● **Requirements**: Write what comes next in the forum thread below about the cost of owning cars, motorcycles, and EVs, picking up right after its last line.

● **Document segment**:
That's still 4 times more than I have spent on my last 12 cars with exception of one crazy nice Audi I had that ran me 7500 lol. And I regret spending that much on a car, despite loving the 400hp fire breathing V8 under the hood. I honestly mainly drive motorcycles, which has been the cheapest way for me to reduce my carbon footprint. I get over 50 mpg on my cruiser and near 80 on my dual sport, and both my motorcycles + my Subaru + my jeep all cost less than one POS chevy bolt LOL. I understand I'm a special case because I work on my vehicles so it's very cheap for me to own a beater, if I didnt have the ability to make all my own repairs and have shop cost on parts and stuff i might consider an EV more strongly but its just way too expensive for now even factoring in what i spend on fuel and repairs.

[–] AA5B@lemmy.world 2 points 7 hours ago* (last edited 7 hours ago) (1 children)

● **Dataset excerpts**:
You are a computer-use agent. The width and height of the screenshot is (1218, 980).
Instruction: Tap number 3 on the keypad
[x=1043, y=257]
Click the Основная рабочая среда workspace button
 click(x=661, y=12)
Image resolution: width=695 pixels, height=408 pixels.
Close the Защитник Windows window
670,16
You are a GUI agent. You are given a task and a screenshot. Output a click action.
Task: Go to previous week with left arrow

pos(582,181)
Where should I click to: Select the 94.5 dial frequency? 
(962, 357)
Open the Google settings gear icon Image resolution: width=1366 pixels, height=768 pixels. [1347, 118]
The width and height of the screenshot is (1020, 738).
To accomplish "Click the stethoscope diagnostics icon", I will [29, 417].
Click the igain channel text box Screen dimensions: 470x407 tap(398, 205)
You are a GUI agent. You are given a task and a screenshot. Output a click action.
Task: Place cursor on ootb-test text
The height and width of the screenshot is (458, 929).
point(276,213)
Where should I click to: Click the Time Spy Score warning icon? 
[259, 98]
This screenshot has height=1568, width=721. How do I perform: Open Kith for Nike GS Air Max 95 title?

● **Result of the exercise**:
Seems like EV incentives would be a great help for a purchaser like you. As long as EVs are a niche product for the motivated few, there won’t be much of as used market. The fastest way to develop a healthy used market is higher growth for new cars, then wait a few years. Incentives goose the market for new, but also lay the groundwork for a larger used car market in a few years

[–] innermachine@lemmy.world 1 points 5 hours ago (1 children)

I suppose ur right about that. Of all the things for me to complain about my tax money going to, EV incentives should be pretty low on the list lol.

[–] AA5B@lemmy.world 1 points 2 hours ago

Our tax money goes toward an almost infinite number of places and no one agrees with all of them, but speeding up the transition to a modern economy based on renewable energy, bringing both existing companies and customers along, should be a positive thing for most people.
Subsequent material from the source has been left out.